MEVANWI : Mais… C'est à moi de partir ?

ARTHUR : Mais oui, quand il est dans cette état-là, on ne peut rien faire.

MEVANWI : Mais…

REPURGATEUR : Ne te met pas en travers du chemin de la rédemption !

MEVANWI : Mais…

REPURGATEUR : Hérétique !

Arthur : Partez.

Mevanwi s'en va.

Plus tard.

ARTHUR : Qu'est-ce qui vous prends ?

REPURGATEUR : On m'a informé que vous étiez sous l'emprise d'un démon.

ARTHUR : Je ne suis sous l'emprise de personne.

REPURGATEUR : Ne vous inquiétez pas sire, bientôt, vous serez libéré.

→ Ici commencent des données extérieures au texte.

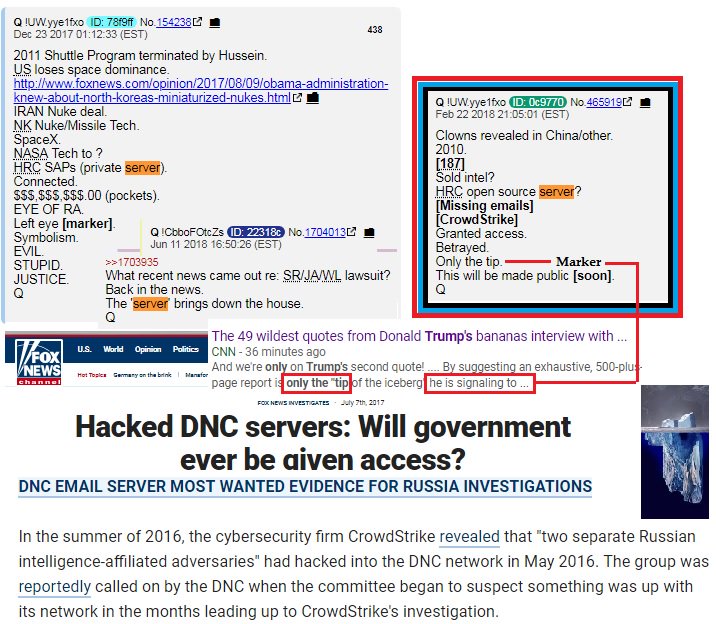Click the black folder icon after No.154238

(215, 22)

ARTHUR : Bientôt, je serais libéré, c'est-à-dire ? (Il renifle quelque chose.) Qu'est-ce que c'est que cette odeur de cramé ?

Ils sort en vitesse. Plus tard, il déjeune avec Perceval

ARTHUR : Vous êtes complètement marteau !

PERCEVAL : On m'a dit faite un bucher, alors moi, j'ai fait un bucher.

ARTHUR : Encore heureux que vous savez pas les faire correctement.

PERCEVAL : Mais je ne savais pas qu'il fallait y mettre le feu au bucher.

ARTHUR : Encore heureux. Pour une fois que votre connerie sert à quelque chose d'utile.

PERCEVAL : D'Autant que, sauf votre respect, si on m'avait dit, foutez le feu à la mocheté, il en aurait resté que des miettes.

ARTHUR : Que des cendres.

PERCEVAL : Comment ?

ARTHUR : Rien. Mais dîtes moi, que faisait Bohort évanouit à côté de vous ?

PERCEVAL : C'est quand Léodagan lui a tendu la torche, il s'est évanoui et la torche a volé. C'est comme ça que le feu que vous avez vu a pris.

ARTHUR : Oui enfin, il a quand même faillit cramer tout le château, le feu, si on l'avait pas maitrisé. Et Léodagan était dans le coup.

PERCEVAL : Oui. Mais, il se sont chamaillé avec le maitre d'armes et ils se sont éloignés en se battant à l'épée.